The vital role of FE colleges in the pandemic skills recovery in 2021

Updated: 30.12.20

The vital role of FE colleges in the pandemic skills recovery in 2021

Amidst the Covid-19 pandemic upheaval of 2020, there have been some glimmers of hope for the further education (FE) sector. 

FE colleges have been at the forefront of a national debate about skills and the future of the pandemic economic recovery. 

The sector was highlighted in the government’s Spending Review in November 2020 with £375 million for the Lifetime Skills Guarantee, £291 million to pay for more young people to go into further education and £1.5 billion to rebuild colleges.

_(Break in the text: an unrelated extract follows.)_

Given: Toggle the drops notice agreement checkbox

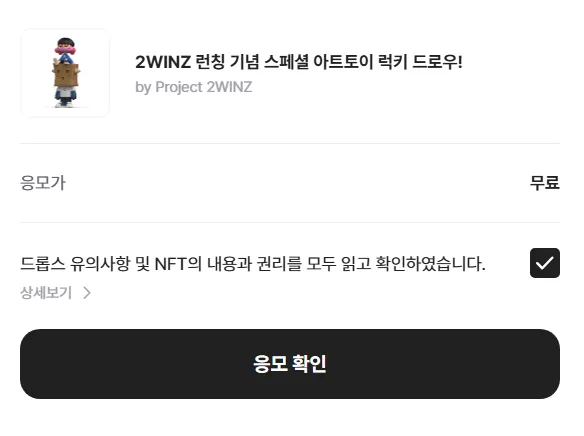Looking at the screenshot, I should 545,263.
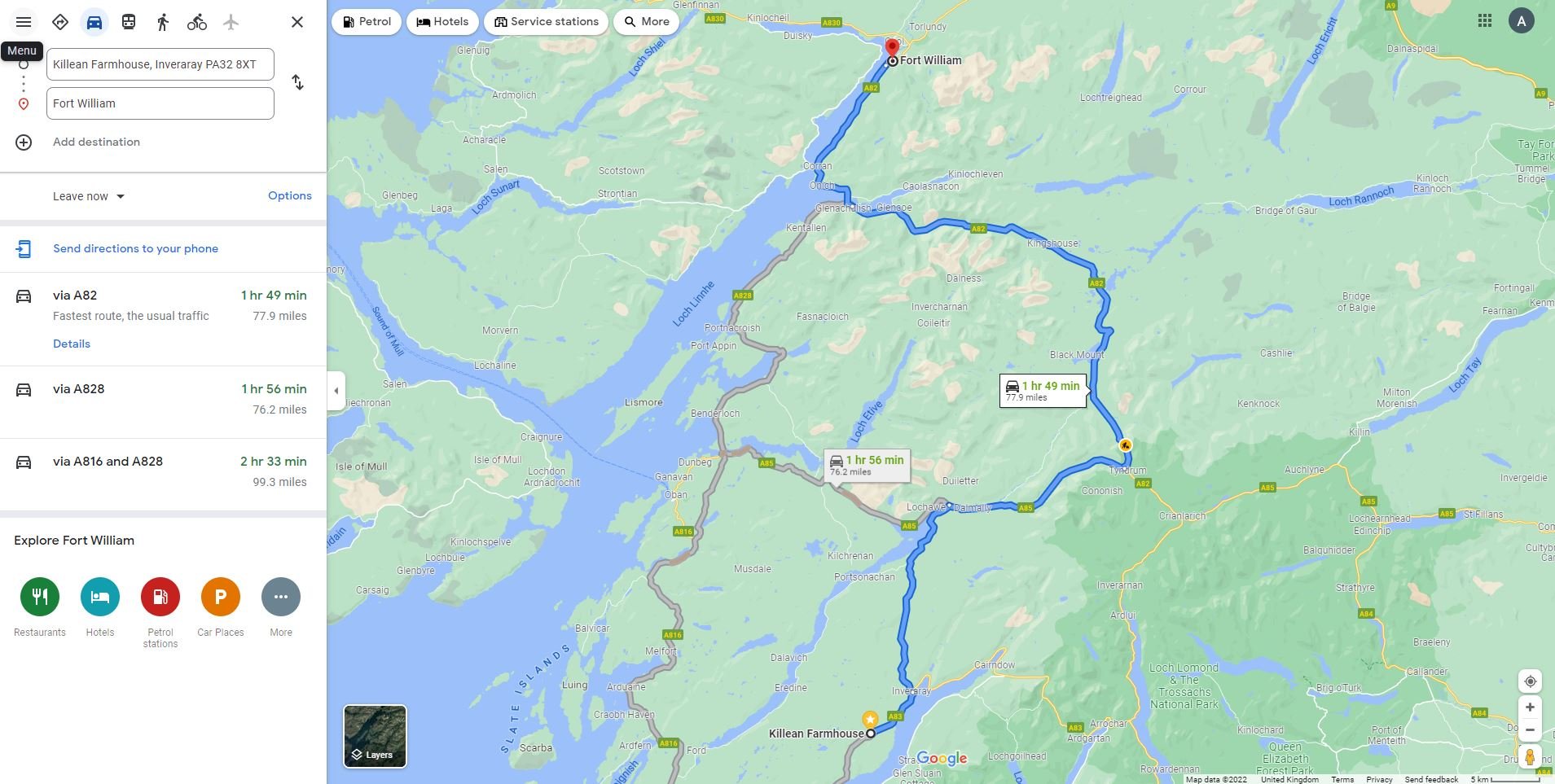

As we look to the months ahead, the government’s FE White Paper is due to be published in 2021 and aims to ensure colleges fulfil their potential as part of a rebalancing of academic and technical education.

Colleges are at the heart of their local communities and provide a huge range of vocational and academic qualifications for young people and adults from entry through to degree level. 

We have seen the shock to our economy from the Covid-19 crisis, as the Association of Colleges’ report, Rebuild: A Skills Led Recovery Plan, in June 2020, acknowledges. Our concern within FE is that young people and adults with lower level qualifications are at greater risk of unemployment in an economic downturn. 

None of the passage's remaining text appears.